I’ve been playing around with SQL injection with Domain Pigeon in an effort to ensure its robustness and to more effectively understand the built in protection offered by Rails. To do this, I set up a simple form with one input (the domain name) which was then used as a parameter for various mehods of searching the database:

Method #1: Direct Insertion (bad)

@domains = Domain.find(:all, :conditions => "name = '#{params[:domain]}'")

This is the classic “don’t do this you idiot”-vulnerable-to-SQL-injection method.

Example #1:

• Input: holla.com
• SQL: SELECT * FROM “domains” WHERE (name = ‘holla.com‘)
• Output: 1 domain

Example #2:

• Input: holla.com’ or ‘a’=’a
• SQL: SELECT * FROM “domains” WHERE (name = ‘holla.com’ or ‘a’=’a‘)
• Output: The entire table of domains

The first example works because the input is crafted to break the query. In the second example, inserting the input directly into the query results in the entire table of domains being displayed.

Verdict: Fail.

Method #2: Bind Variable (good)

@domains = Domain.find(:all, :conditions => ["name = ?", params[:domain]])

This method, know as the Rails bind variable facility, is the recommended method for defending against SQL injection. From Agile Web Development with Rails: “It will add quotation marks if the elements are strings and quote all characters that have a special meaning for the database adapter…”

In this case (sqlite), that means adding an extra single quote before every single quote within the string.

Example:

• Input: holla.com’ or ‘a’=’a
• SQL: SELECT * FROM “domains” WHERE (name = ‘holla.com” or ”a”=”a‘)
• Output: Nothing

Note: for the second example and all the WHERE clauses in the examples that follow, those are two single quotes, not one double quote.

Verdiect: Secure.

Method #3: CGI::escapeHTML and escape_html (bad)

@escaped = CGI::escapeHTML(params[:domain])
@domains = Domain.find(:all, :conditions => "name = '#{@escaped}'")

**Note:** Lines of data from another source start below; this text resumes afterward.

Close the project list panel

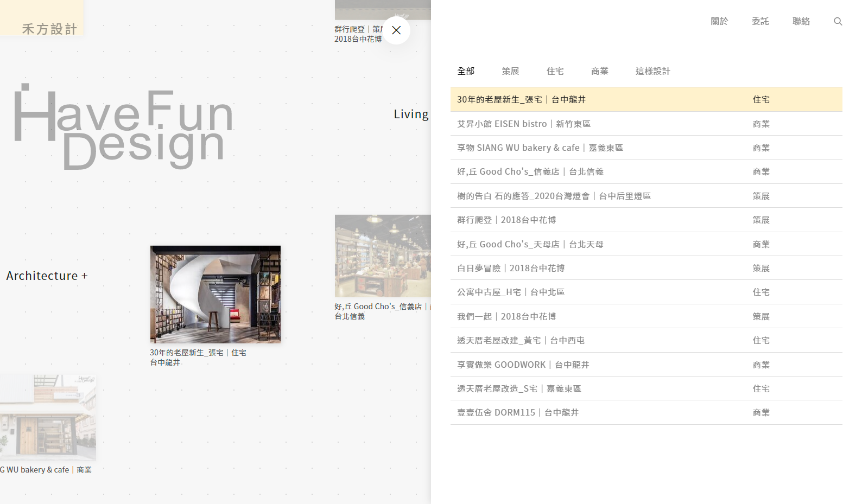point(396,30)
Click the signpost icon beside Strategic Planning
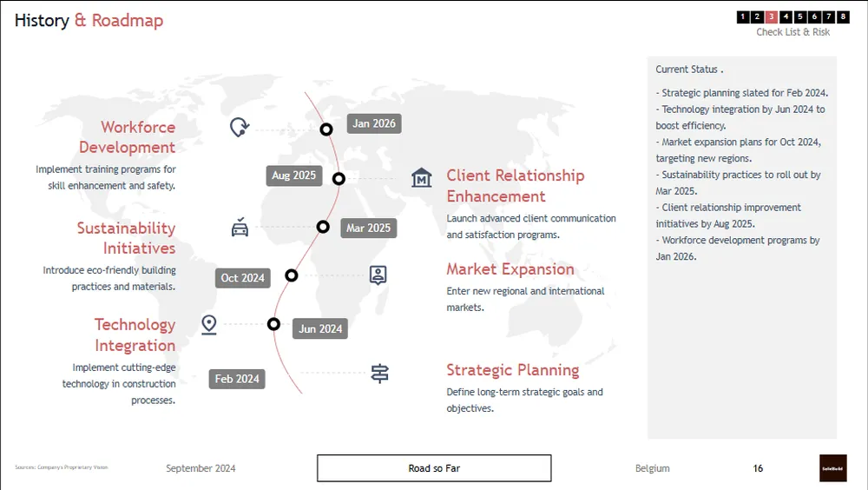This screenshot has height=490, width=868. coord(379,374)
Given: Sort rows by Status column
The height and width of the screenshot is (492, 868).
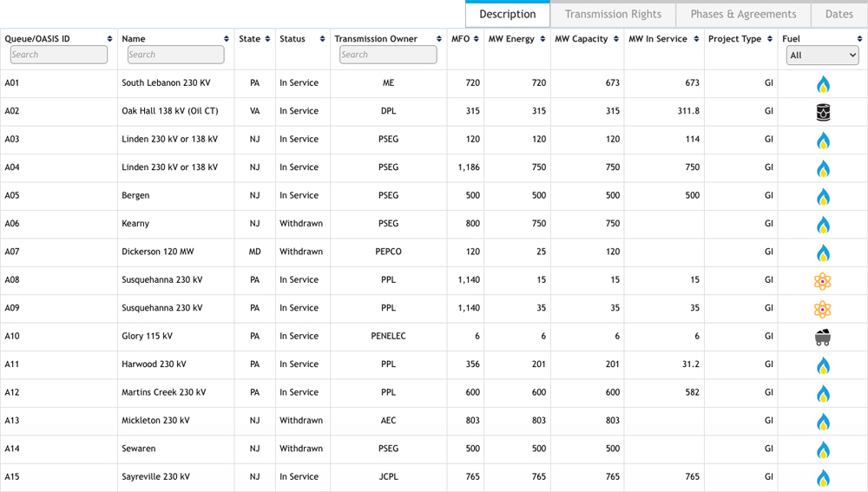Looking at the screenshot, I should point(302,39).
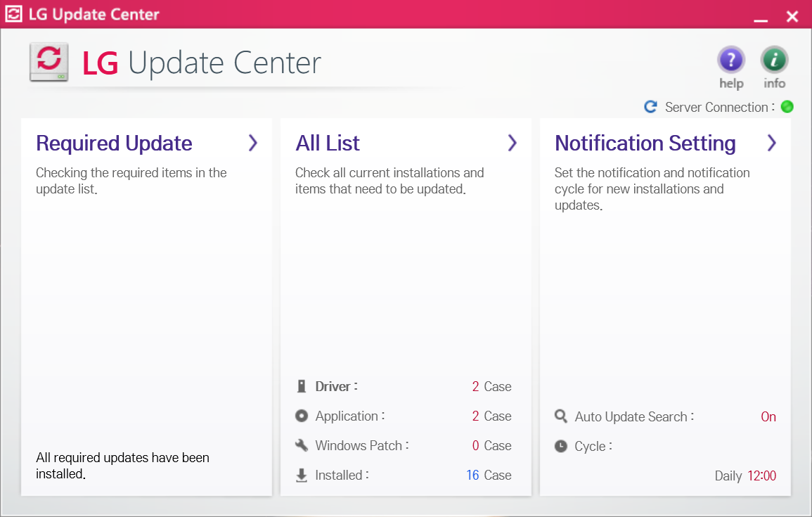Click the green Server Connection status indicator
Screen dimensions: 812x517
pos(787,107)
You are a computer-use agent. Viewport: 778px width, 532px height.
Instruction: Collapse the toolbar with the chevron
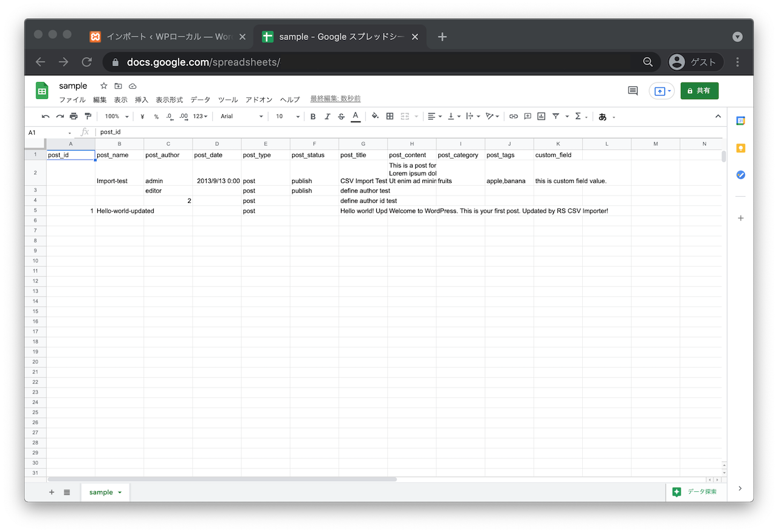718,116
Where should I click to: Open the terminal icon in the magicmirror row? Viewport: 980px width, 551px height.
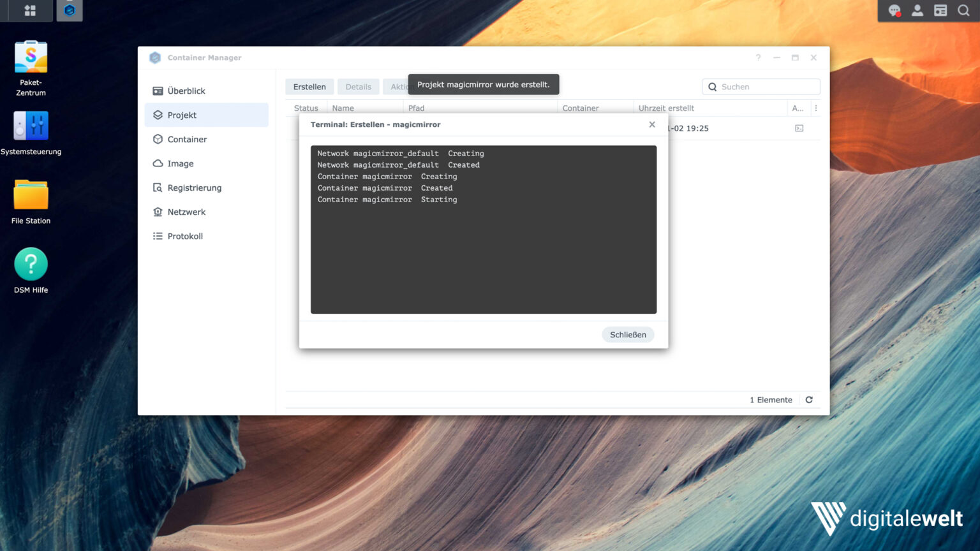click(x=799, y=128)

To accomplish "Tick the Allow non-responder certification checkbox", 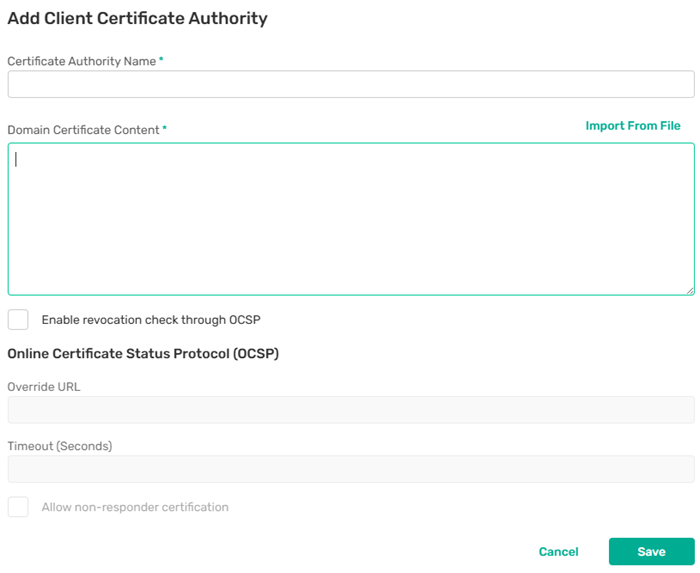I will pyautogui.click(x=18, y=507).
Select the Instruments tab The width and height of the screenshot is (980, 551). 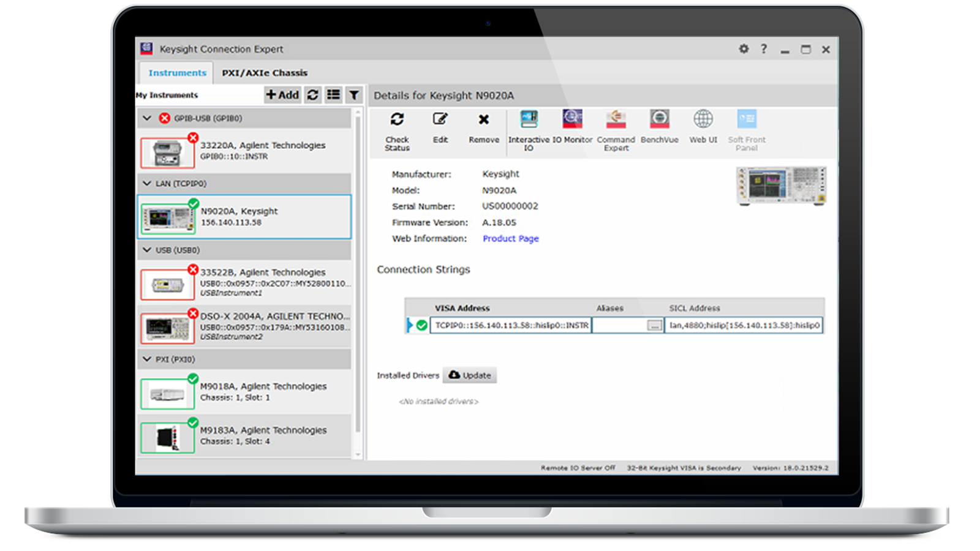177,73
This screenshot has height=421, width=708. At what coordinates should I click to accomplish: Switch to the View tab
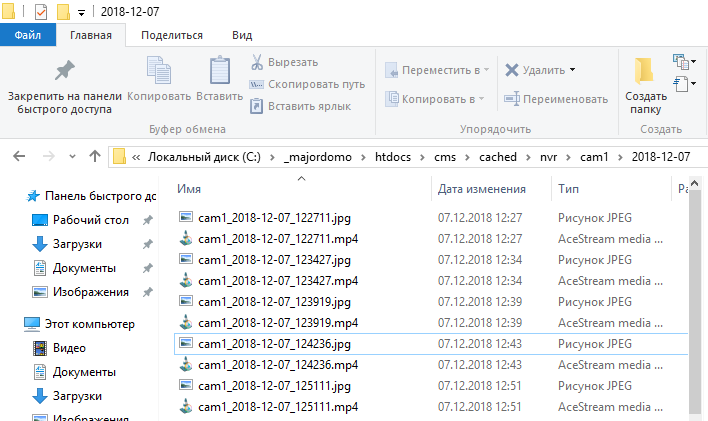pos(242,35)
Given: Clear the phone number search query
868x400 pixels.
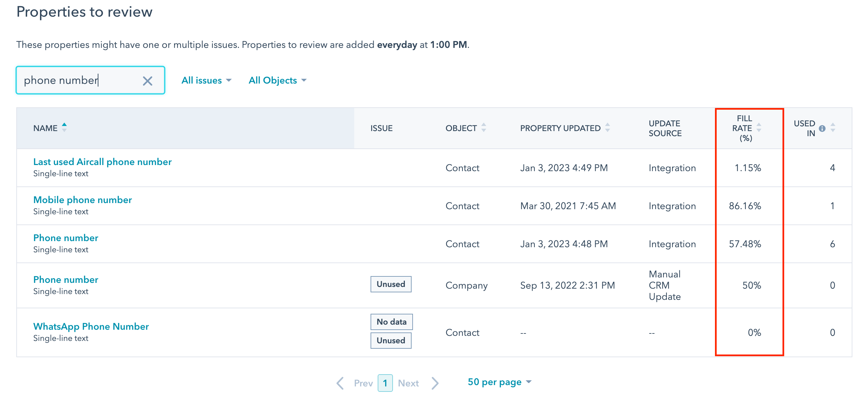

Until playing around with this, I thought that escape_html (alisted to simply h) was only available to the views and in order to escape HTML within a controller, you had to use CGI::escapeHTML. However, you actually can escape_html using ERB::Util:

>> ERB::Util.html_escape('Then he & she yelled "Hey!"')
=> "Then he & she yelled "Hey!""

Therefore in this example I could have also written:

@escaped = ERB::Util.escape_html(params[:domain])
@domains = Domain.find(:all, :conditions => "name = '#{@escaped}'")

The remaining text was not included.